Dissertation: Hyppolite 2011

Hyppolite, Joanne (2/11) The role of acculturation, racial identity, and ethnic identity in understanding utilization rates, attitudes toward formal mental health services, and preferences for help among Caribbean black college students (Elizabeth Kudadjie, Ph.D.; Benjamin Saunders, Ph.D.; Joan Duncan, Ph.D.)
There is a need for research to examine factors which contribute to the differences in mental health use and attitudes towards therapy amongst minority individuals. While it has been established that minority persons underutilize mental health services, what has yet to be determined are the factors responsible for these differences. Among individuals of African descent there exists increasing variability in utilization patterns and attitudes towards mental health services. However research has repeatedly chosen to examine Blacks as a homogenous group and ignore the intra-group differences.
Thus, the present study sought to examine the role of acculturation, racial identity and ethnic identity in understanding the disparities in utilization rates, attitudes towards formal mental health services and preferences for help among Caribbean Blacks.

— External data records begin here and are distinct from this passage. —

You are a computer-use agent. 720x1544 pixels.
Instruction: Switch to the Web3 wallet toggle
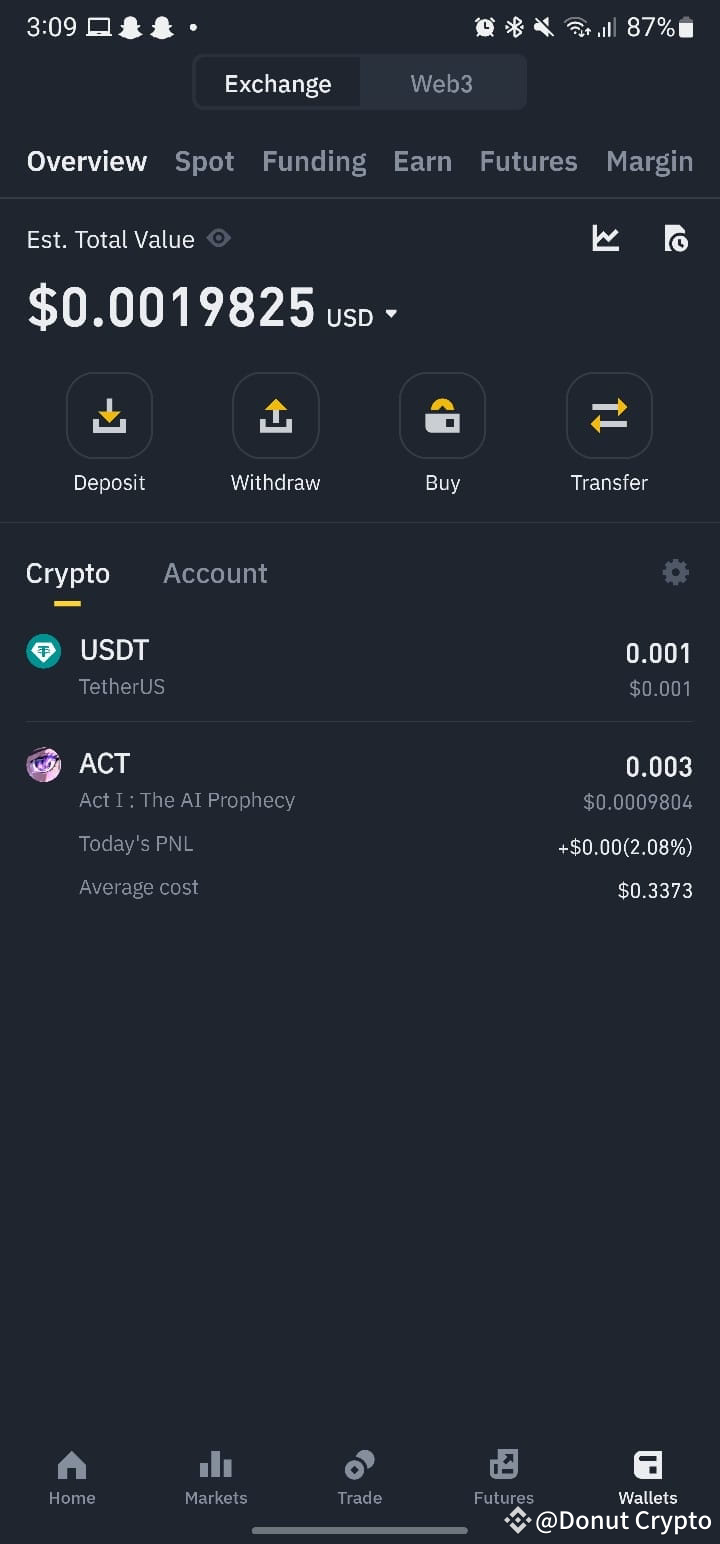point(442,84)
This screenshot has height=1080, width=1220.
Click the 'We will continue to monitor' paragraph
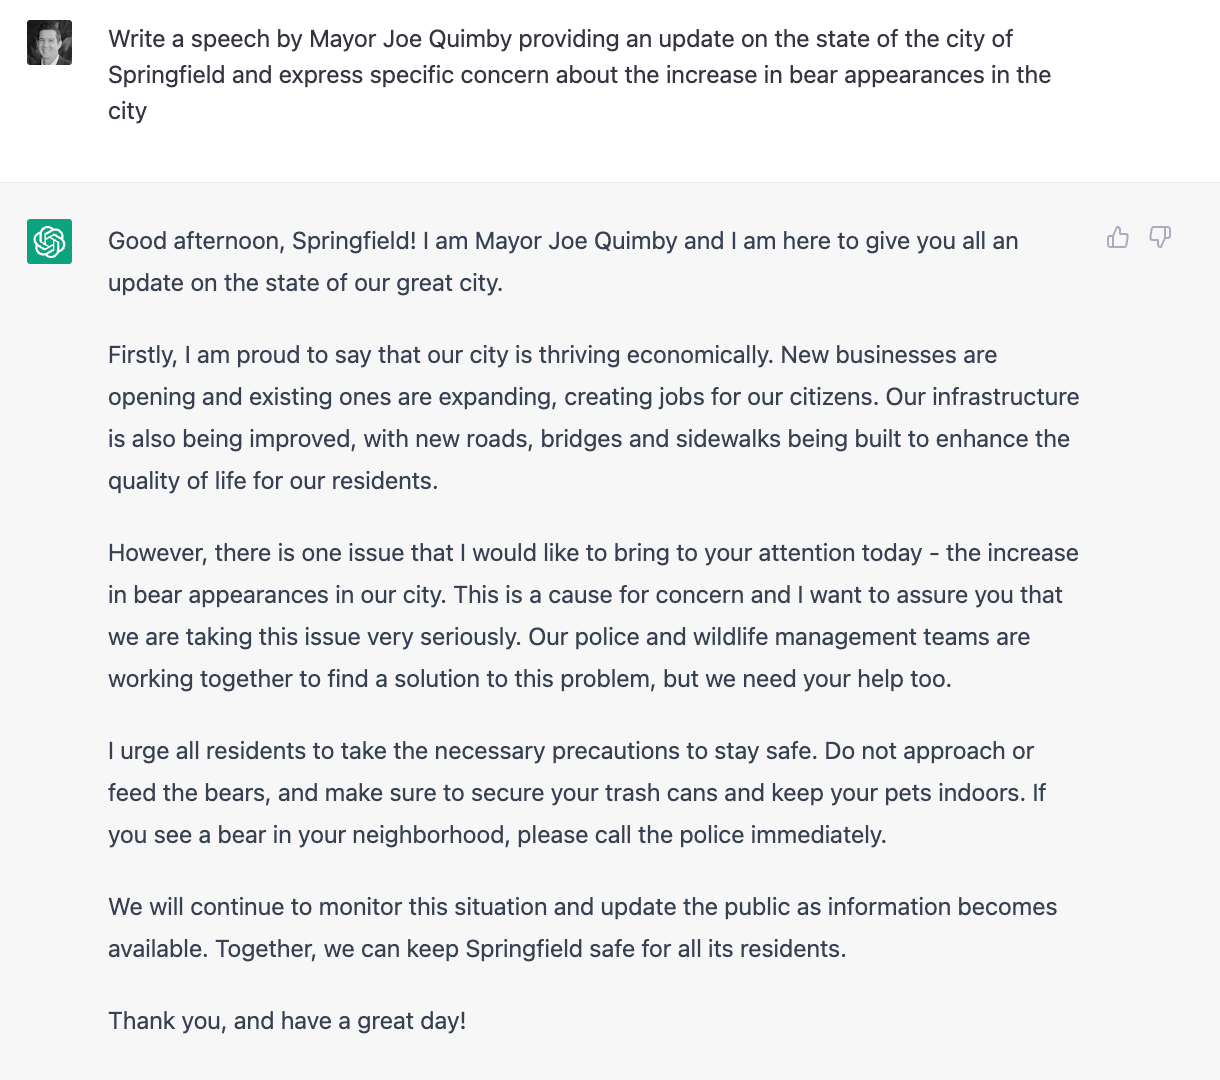583,928
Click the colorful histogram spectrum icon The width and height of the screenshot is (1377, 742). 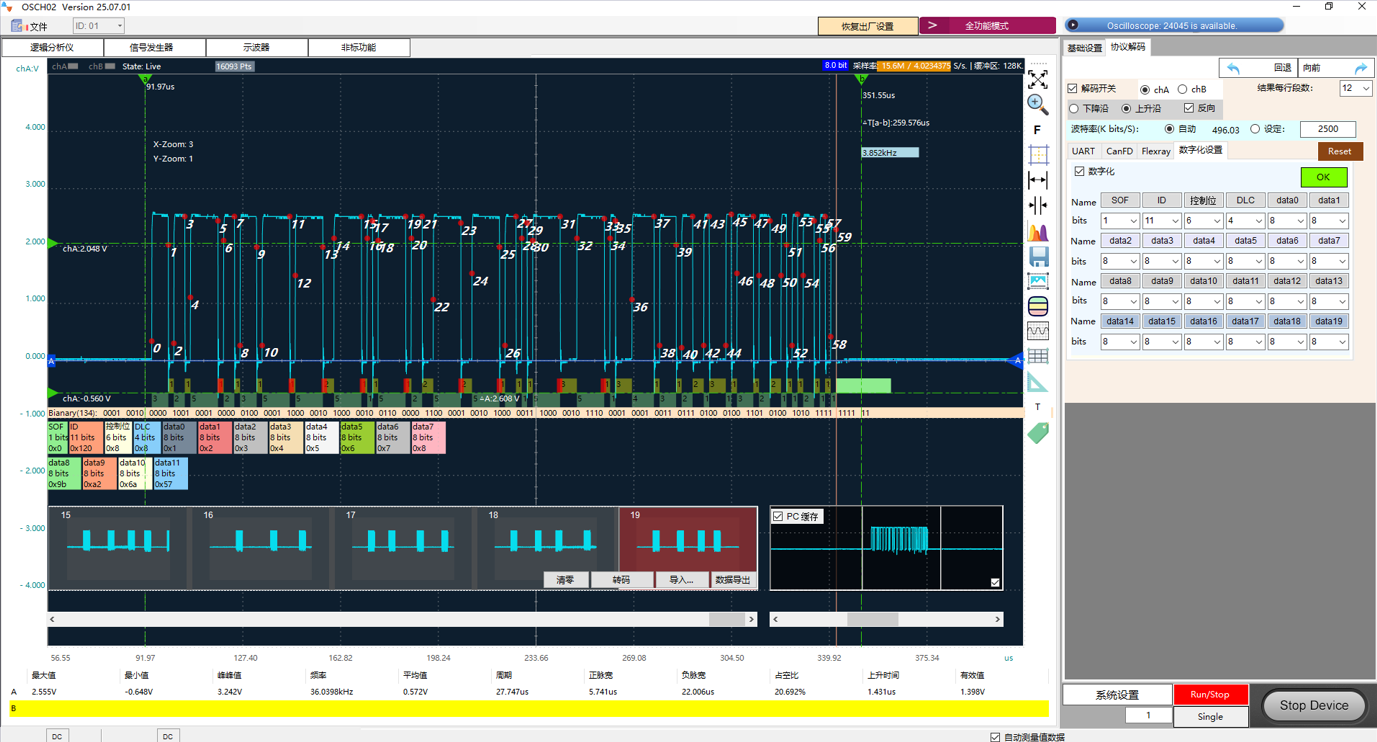tap(1038, 231)
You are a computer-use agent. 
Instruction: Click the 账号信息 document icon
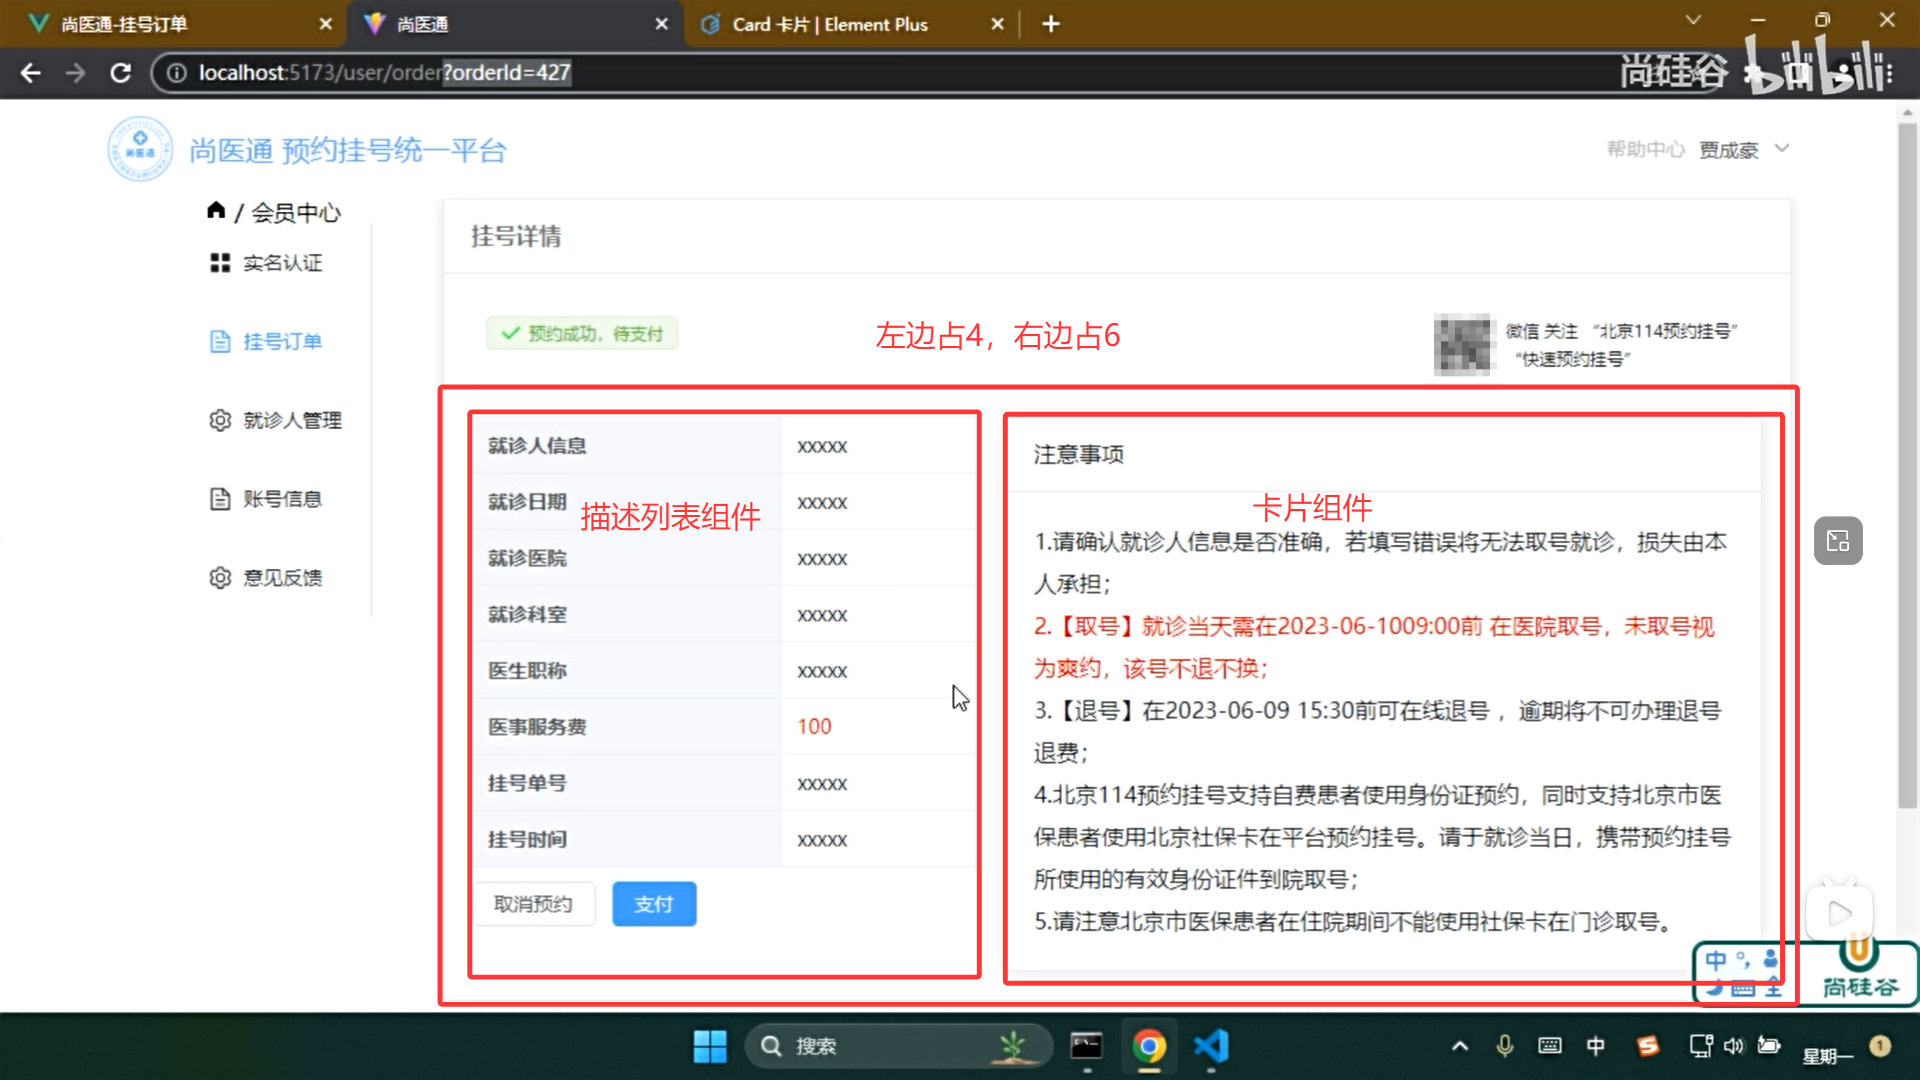[220, 499]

The study used a sample of 104 Caribbean Black students of Jamaican, Trinidadian and Haitian descent from a private university in New York City. Linear regression analyses were used to identify factors amongst these three groups that influenced mental health use, attitudes towards therapy and preferences for help.

Ethnic identity positively predicted preferences for support such that positive feelings that Caribbeans hold towards members of their ethnic group engenders a preference for informal sources of support. Future research with Caribbean populations examining mental health use and attitudes towards therapy should recognize and subsequently examine identity along multiple dimensions, as they are differentially associated with mental health outcomes. Also, that ethnic identity and racial identity distinctly predict preferences for help suggests that these facets of identity, at least for Caribbean Blacks, are mutually exclusive and should be examined as separate constructs in future research.